自分がいかに相手の反応をうかがいながら、言葉を選んでいたと気づいた、さりげなく的確なひとこと。
先日、泊りがけの用事でのこと。
はじめましての方と同室になった。
冷房の設定温度の好みをめぐって。
夕食まで時間があったので、大浴場でひと息つくことにした。
同室のりょうこさんは、しばらく部屋でのんびりしたいとのこと。
私は荷物をお願いすることにして、エレベータ-に乗った。
1時間ほどのんびりして、部屋に戻った。
体が温まって、ぽかぽかしている。温泉の力ってすごいなあと思いながら、荷物を片付けていた。
…ん、部屋暑くない?
エアコンの設定温度を見ると、浴場に行く前より2℃上がっている。
スイッチ入れたとき、たしか25℃にしたはずだけど…。
そこへ、部屋風呂からりょうこさんが出てきたので、聞いてみた。
「エアコンの温度上げた?」
「うん」
「ひょっとして、冷房苦手?」
「そうなんですよ。つけなくてもいいくらい。」
そうか。苦手か。つけなくてもいいくらいか。
じゃあ、これ以上温度を下げられないなあ。
困ったなあ。
私は涼しい方が好きなのだ。汗ばむくらいの温度より、上着や靴下で調整したり、布団にもぐったりしてちょうどいいくらいが好きなのだ。

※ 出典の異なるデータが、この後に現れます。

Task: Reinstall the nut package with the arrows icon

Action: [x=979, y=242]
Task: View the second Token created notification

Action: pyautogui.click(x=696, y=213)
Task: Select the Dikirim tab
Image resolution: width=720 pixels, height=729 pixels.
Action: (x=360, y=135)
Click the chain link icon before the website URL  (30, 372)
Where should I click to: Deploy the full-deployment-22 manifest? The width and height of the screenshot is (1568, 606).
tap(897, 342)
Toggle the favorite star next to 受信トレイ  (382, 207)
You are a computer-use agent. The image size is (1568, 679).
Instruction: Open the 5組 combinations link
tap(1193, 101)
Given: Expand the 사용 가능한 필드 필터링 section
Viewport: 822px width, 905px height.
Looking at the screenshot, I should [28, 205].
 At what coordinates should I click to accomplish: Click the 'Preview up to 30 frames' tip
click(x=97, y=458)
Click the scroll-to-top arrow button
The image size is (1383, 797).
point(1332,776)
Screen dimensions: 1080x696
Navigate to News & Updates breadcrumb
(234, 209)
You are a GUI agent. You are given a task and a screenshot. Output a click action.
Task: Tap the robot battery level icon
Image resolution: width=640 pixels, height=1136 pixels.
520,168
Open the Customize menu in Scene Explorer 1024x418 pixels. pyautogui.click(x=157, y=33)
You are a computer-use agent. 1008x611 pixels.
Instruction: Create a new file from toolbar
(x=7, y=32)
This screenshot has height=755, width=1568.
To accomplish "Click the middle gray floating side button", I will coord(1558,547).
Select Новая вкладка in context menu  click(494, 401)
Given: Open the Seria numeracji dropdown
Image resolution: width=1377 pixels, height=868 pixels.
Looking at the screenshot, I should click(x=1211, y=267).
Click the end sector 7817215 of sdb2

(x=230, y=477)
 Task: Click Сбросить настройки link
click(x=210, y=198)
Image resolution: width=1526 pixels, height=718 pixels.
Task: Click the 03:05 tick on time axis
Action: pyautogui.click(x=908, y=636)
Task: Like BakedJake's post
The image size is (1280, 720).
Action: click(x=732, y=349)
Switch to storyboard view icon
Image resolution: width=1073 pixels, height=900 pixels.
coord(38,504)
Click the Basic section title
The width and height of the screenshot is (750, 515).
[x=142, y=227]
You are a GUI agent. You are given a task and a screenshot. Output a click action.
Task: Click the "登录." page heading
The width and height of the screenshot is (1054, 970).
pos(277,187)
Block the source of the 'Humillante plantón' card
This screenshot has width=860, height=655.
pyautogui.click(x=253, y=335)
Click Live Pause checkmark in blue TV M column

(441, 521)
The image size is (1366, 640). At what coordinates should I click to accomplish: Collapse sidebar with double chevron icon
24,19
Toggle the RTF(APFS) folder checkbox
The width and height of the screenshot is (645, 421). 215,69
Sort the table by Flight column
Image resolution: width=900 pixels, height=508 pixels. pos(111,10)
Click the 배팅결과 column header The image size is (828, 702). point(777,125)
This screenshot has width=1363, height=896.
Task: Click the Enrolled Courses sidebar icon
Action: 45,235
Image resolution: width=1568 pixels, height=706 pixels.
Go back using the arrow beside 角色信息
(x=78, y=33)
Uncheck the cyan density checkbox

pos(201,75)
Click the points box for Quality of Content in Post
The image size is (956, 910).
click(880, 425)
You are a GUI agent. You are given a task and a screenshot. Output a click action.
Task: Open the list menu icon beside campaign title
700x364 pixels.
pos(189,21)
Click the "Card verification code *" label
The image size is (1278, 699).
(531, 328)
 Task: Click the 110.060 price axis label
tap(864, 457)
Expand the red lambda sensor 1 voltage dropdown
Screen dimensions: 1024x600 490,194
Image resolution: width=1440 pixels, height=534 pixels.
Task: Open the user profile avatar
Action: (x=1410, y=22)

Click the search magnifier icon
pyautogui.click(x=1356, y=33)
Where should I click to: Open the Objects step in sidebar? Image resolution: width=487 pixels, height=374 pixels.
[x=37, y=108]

でも、このくらいの温度だったら、ぎりぎりなんとかなるかなあ。
頭の中で、体感温度をずっと測っていた。
*******
夕食後、部屋に戻って布団を敷いているとき、りょうこさんが
「寝るときも冷房入れますか?」
と言った。
「普段は入れないの?」
「そうなんです、入れないんですよ。家族には不評だけど。」
そうなのか。今夜どうしよう。
暑いのが気になると、目が冴えてしまう。
どこに落としどころを持って来たらいいんだろう…と考えていたとき、
「冷房つける人とつけない人同士になるように、他の人に聞いて部屋交替しませんか?その方がお互いのためになると思うし。」
と、りょうこさんから提案された。
脳天にガツンときた衝撃。
そうか、こう言えばいいんだ。
りょうこさんは、淡々と自然な口調で話していたから、気づいて腑に落ちたのは次の日だった。
自分だったら、どうしていただろう。
無意識のうちに、言っちゃいけないことのような気がしていた。
部屋を交替すること自体が悪いような気がしたから。私、なんか嫌われている?なんて相手から思われるのが面倒だと思っていた。
また、温度を調整できる、落としどころがあるはずと思っていたから。よく考えてみると、これに関してはどちらかの妥協がないと成立しない。どちらも妥協しているときなんて、誰もいい思いしていない。
初対面の人に、さすがにこんな相談は難しいかもと思っていたから。相談したときの、相手のリアクションによっては、このあとずっと気まずくなるかもしれない。そんなのいやだ。
私、ひとつの事象に対してこんなに考えていたんだ。
そして、波風立てないように、事を大きくしないようにするための労力ばかりかけていたんだ。
その前提には、「相手にイヤな思いをさせてはいけない」と、「自分がこれ以上イヤな思いをしたくない」という思いがあって、それを埋めるための策しか頭になかった。
だから、りょうこさんと同じ台詞で相談したとしても、私が言うと、ことばの端々から遠慮とか、不満とか、自分の中の奥にある思いが滲み出ているフレーズだったと思う。
そんな重いフレーズだから、トラブルにつながっていくんだろう。そんなことばを聞く相手も不愉快だし。
自分の思いをそのまま伝えるだけ。
それにしても、りょうこさんの口調の軽やかさ。そこには不満も嫌味もなかった。ただの相談。シンプルな交渉。
だから、私もすっと受け入れられた。りょうこさんの思いと、相談の意図がまっすぐに伝わってきたから。
頼みごとひとつするだけなのに、いろんな感情がじゃまをしている。自分が傷つかないように守る(というと大袈裟だけれど)ためのフィルターを、何枚も重ねているんだということが、今回のことではっきりと見えたのでした。
そしてこの後、別室の人と交替し、それぞれ冷房の効いた部屋・冷房を切った部屋で朝までぐっすり眠った。一件落着。
ちなみに、りょうこさんの職業は弁護士です(さすが!)。